In October, the Lesotho Highlands Development Authority, in conjunction with the Trans-Caledon Tunnel Authority, successfully shut down and drained the LHWP water transfer and delivery tunnel and associated systems.
“The refill of the tunnel, which is well within schedule, follows the completion of all the repairs and installation of equipment and will pave the way for the transfer of water from Lesotho on December 1,” the department said in a statement.
The LHWP augments the water resources in the Integrated Vaal River System (IVRS), which provides water to Rand Water, Sasol, Eskom and a large number of smaller users.
The planned shutdown period was from October 1 to November 30, with no water transfers made to the IVRS during this period.
The last shutdown for maintenance was conducted in 2012.
“Water users are still requested to work cooperatively with the department by ensuring that they use water sparingly,” the DWS said.
This emerges as South Africa’s average dam levels continue to decline, despite the recent rainfall.
The department’s weekly dam levels report reveals a consistent week-on-week decline in water levels, with the national water storage down to 58.7% this week from 59.6% last week.
“This is a far cry from the 69.4% that was recorded during the same period last year,” the DWS noted.

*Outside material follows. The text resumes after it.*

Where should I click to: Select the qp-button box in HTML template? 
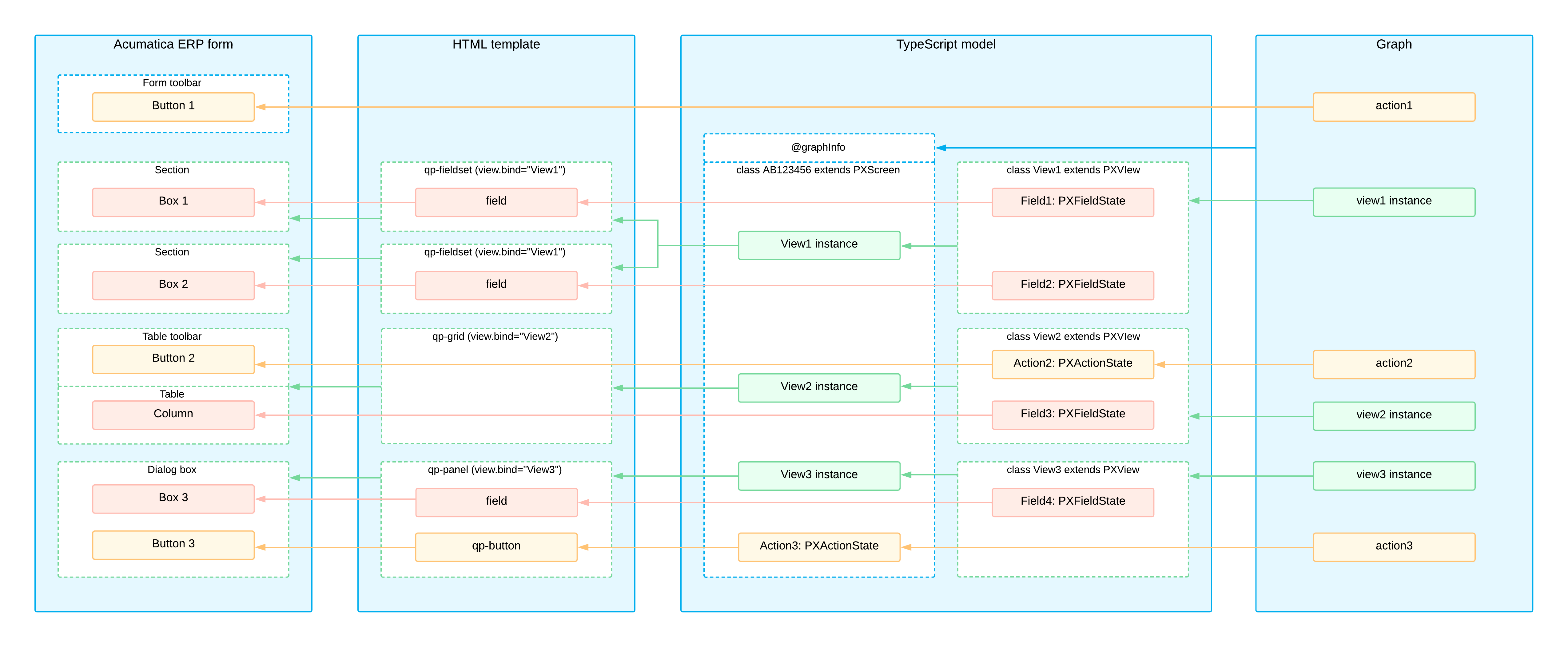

Despite the heavy rainfall experienced in KwaZulu-Natal, the provincial water storage only increased from 52.3% last week to 53% this week.
In Gauteng, rainfall contributed to a vastly improved overall provincial dam level of 90.6% this week, from 85.3% last week. At the same time last year, the provincial dam levels were at 96.4%.
However, the Vaal dam experienced a significant decline from 46.2% last week to 42.6% this week.
Limpopo’s average dam levels are also declining, as dam levels contract to 48.2% this week.
The dams supplying water to Moutse have dried up, with 10 000 litre water tanks dispatched to the area as a short-term measure.
Similarly, the drought-stricken Eastern Cape’s average dam levels have remained at 48.8% week-on-week, compared with 62.1% during the same period last year.
“Other provinces experiencing a decline in water levels include the Free State at 68% from last week’s 70%. Mpumalanga water storage capacity have decreased from last week’s 56.3% to 55.9% this week. The Northern Cape sees a drop to 71.5% from 72.1%,” the DWS pointed out.
Western Cape declined slightly from 66.5% last week to 66.3% this week, while the North West is at 51.6% from 50.4% last week.